Énoncé - Rédigez la suite du compte rendu du concert d'ouverture de Présences 2015 à la Maison de la Radio, en reprenant juste après sa dernière phrase.

Document -
Présences 2015 à la Maison de la Radio

Entendu le 6 février dernier, dans le nouvel auditorium de la Maison de la Radio à Paris, le concert d'ouverture du festival Présences 2015 dédié aux deux Amériques. Quelques mots d'abord sur cet Auditorium qui remplace l'ex Studio Olivier Messiaen. Imaginez un grand cylindre dont la base fait une vingtaine de mètres de diamètre. Le premier niveau est consacré au deux tiers pour la vaste scène qui peut accueillir facilement une centaine de musiciens, et pour un tiers aux spectateurs. Ensuite, sur trois niveaux, des spectateurs sur trois grands balcons qui font le tour complet. Le grand avantage de cette architecture est la proximité avec les musiciens ainsi que la possibilité de voir le chef d'orchestre de face, ce que personnellement j'apprécie beaucoup. 

Par ailleurs l'acoustique me paraît très claire et bien définie, on distingue très bien chaque instrument sans que l'ensemble souffre d'une sécheresse excessive. A cause des multiples réverbérations sans doute, il peut être difficile de localiser la source d'un son, mais ce léger manque de précision spatiale ne serait un problème que pour les oeuvres orchestrales qui utilisent explicitement la spatialisation du son, qui sont fort peu nombreuses même dans la musique contemporaine.

Au menu, nous avions une pièce n°2 pour petit orchestre (1986) de Colon Nancarrow, où les musiciens du Philharmonique de Radio France démontrent qu'ils pourraient fort bien faire le même travail que ceux de l'inter-contemporain, avec la même précision et le même enthousiasme. Cette pièce me fait penser à Strawinsky (à Pulcinella par exemple) peut-être par le côté faussement néo-tonal. Comme toutes les pièces de Nancarrow que je connais, elle est d'une très grande densité polyphonique alliée à une certaine vélocité, ce qui réjouit l'oreille tout en la fatiguant quelque peu.

Vient ensuite le Concerto Sacra de Richard Dubugnon pour hautbois et orchestre. C'est vraiment la bonne surprise de la soirée. Basée sur des motifs de chant grégorien, ce concerto est intensément lyrique et mélodique sans jamais regarder du côté néo-tonal pour autant. L'orchestration très fine utilise toutes les ressources des instruments (et en particulier du hautbois) en évitant le côté "catalogue d'effets" qu'on trouve parfois chez des musiciens moins inspirés. Un seull exemple: les multiphoniques de hautois solo qui ouvrent le concerto, avec des résonnances de cloches tubulaires: cela sonne, tout simplement. Saluons au passage la belle performance d'Olivier Doise que les difficultés techniques redoutables ne semblent jamais empêcher de chanter librement.

Entrées fournies -
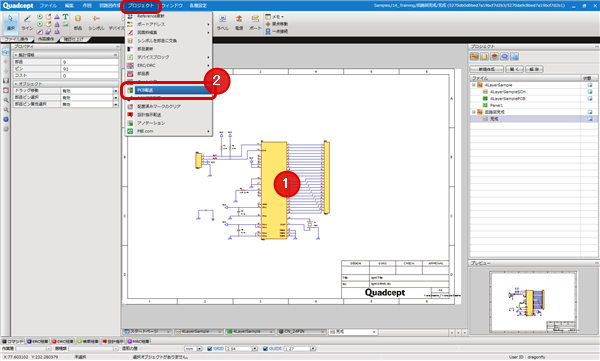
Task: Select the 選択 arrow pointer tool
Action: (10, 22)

--

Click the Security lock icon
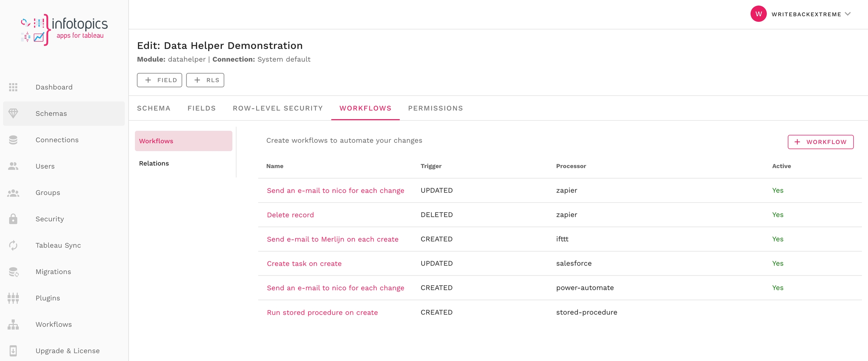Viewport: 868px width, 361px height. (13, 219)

Corrigé -
Le concerto suivant, pour violoncelle, par l'argentin Esteban Benzecry, me convainc beaucoup moins. Bien que Gautier Capuçon l'interprète avec beaucoup de fougue, je m'y ennuie d'un bout à l'autre. Je n'y entends que des formules toutes faites et pas très inspirées, de longs passages doublés à la sixte par exemple dans la partie soliste, des progressions assez prévisibles qui ne créent pas franchement d'émotion. Je n'en dirai pas plus car je préfère parler de ce que j'aime: disons simplement que je n'ai pas trop accroché.

L'Espacio Ritual de Darwino Aquino qui suit m'emballe beaucoup plus, on y trouve une énergie sauvage qui n'est pas sans évoquer le Sacre du Printemps.

Pour la dernière pièce d'Evencio Castellanos (qui au Vénézuela ce que Jean Sibelius est à la Finlande, l'orgueil de toute une nation), le trompettiste solo a revêtu une couverture colorée de mariachi qui annonce clairement la couleur. Cette joyeuse fanfare plein de vie, d'énergie et de couleurs conclut de joyeuse façon ce beau concert inaugural dirigé par le maestro Manuel Lopez-Gomez.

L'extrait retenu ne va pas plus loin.